BANGKOK (Reuters) - Thailand is expected to lower its growth outlook this year as sluggish manufacturing output from weak global demand threatens to put the brakes on a turnaround.
The fifth straight month of contraction in manufacturing output, worst than the market had expected, has fanned debate on when the economy can pull out of recession.
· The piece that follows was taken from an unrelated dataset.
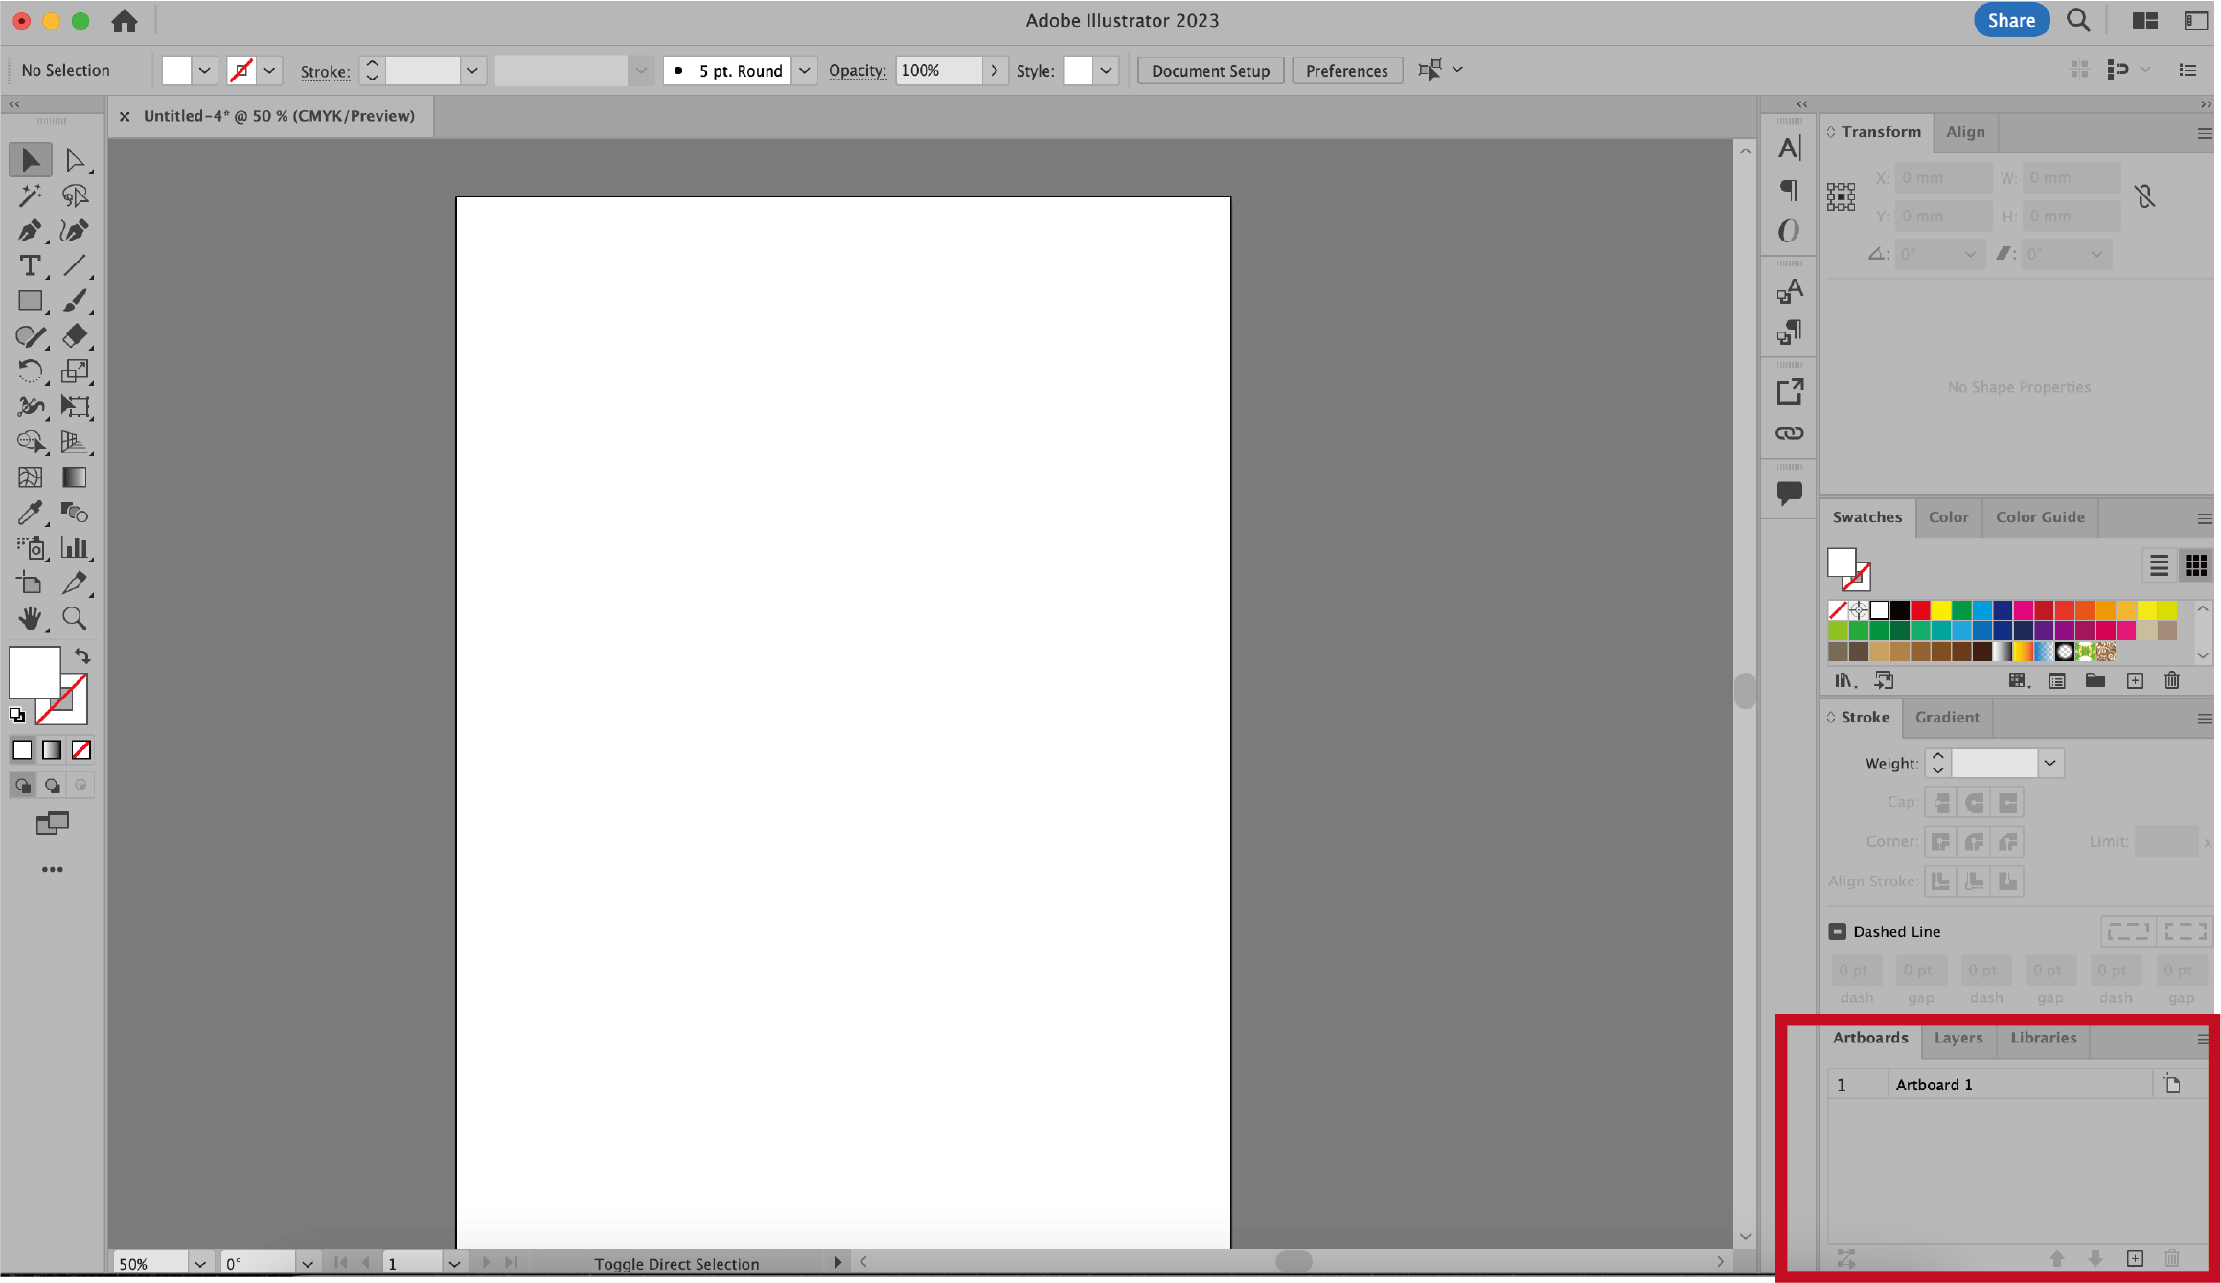Switch to the Layers tab
This screenshot has height=1283, width=2221.
pos(1958,1038)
Thailand is grappling with a widening current account deficit and capital outflow pressures ahead of a tapering in U.S. monetary stimulus.
Some analysts see Thailand’s fortunes improving into the year-end on supportive policies and better external conditions.
“The outlook should be positive, judging from improvement in international countries which should support the export and industrial sectors,” said Pimonwan Mahujchariyawong, an economist at Kasikorn Research Center, adding that output should improve in the final quarter of the year.
Weakness in exports and slowing domestic demand pulled Thailand into a mild recession in the second quarter, as Southeast Asia’s second-largest economy shrank on a quarterly basis in each of the first two quarters.
Thai authorities have said the economy should pull out of recession, believing shipments will rebound in the final months of the year, usually the country’s export season.
“Looking ahead, fundamentals of the economy remain sound overall. Monetary and fiscal conditions will continue to be supportive,” Bank of Thailand Governor Prasarn Trairatvorakul told a conference on Friday.
He said there were some concerns about the possibility of continued sluggishness in private demand, and supply-side constraints in the labor market and the production sector could hold back the future potential of investment and exports.
Industrial output in August fell 3.12 percent from a year earlier led by weakness in cars and electrical appliances. The fall was more than twice the median forecast of a 1.15 percent decline. Output fell in July by a revised 4.9 percent.
Capacity utilisation dropped to 63.45 percent in August from 64.54 percent in July, according to the Industry Ministry.
The patchy economic outlook may mean the central bank will keep interest rates low and take supportive steps to help the economy.
Pimonwan at Kasikorn Research Center forecast growth of 3.7 percent for 2013 and that interest rates will be on hold for the rest of the year.
“We expect third-quarter GDP to be positive on the quarter and growth of 4-5 percent on the year,” she added.
The finance ministry is expected to trim its 2013 GDP growth estimate from 4.5 percent made in June, which was cut from an earlier 5.3 percent, at a news conference on Friday afternoon.
On Thursday, Thailand’s surprisingly strong exports added to growing evidence that Asian exporters are starting to reap gains from stronger growth in the United States, the euro zone and Japan, but analysts warned of continuing downside risks.
Widespread flooding around industrial parks in Thailand from storms have threatened to cause production disruptions and government officials have also said factories are facing a shortage of labour.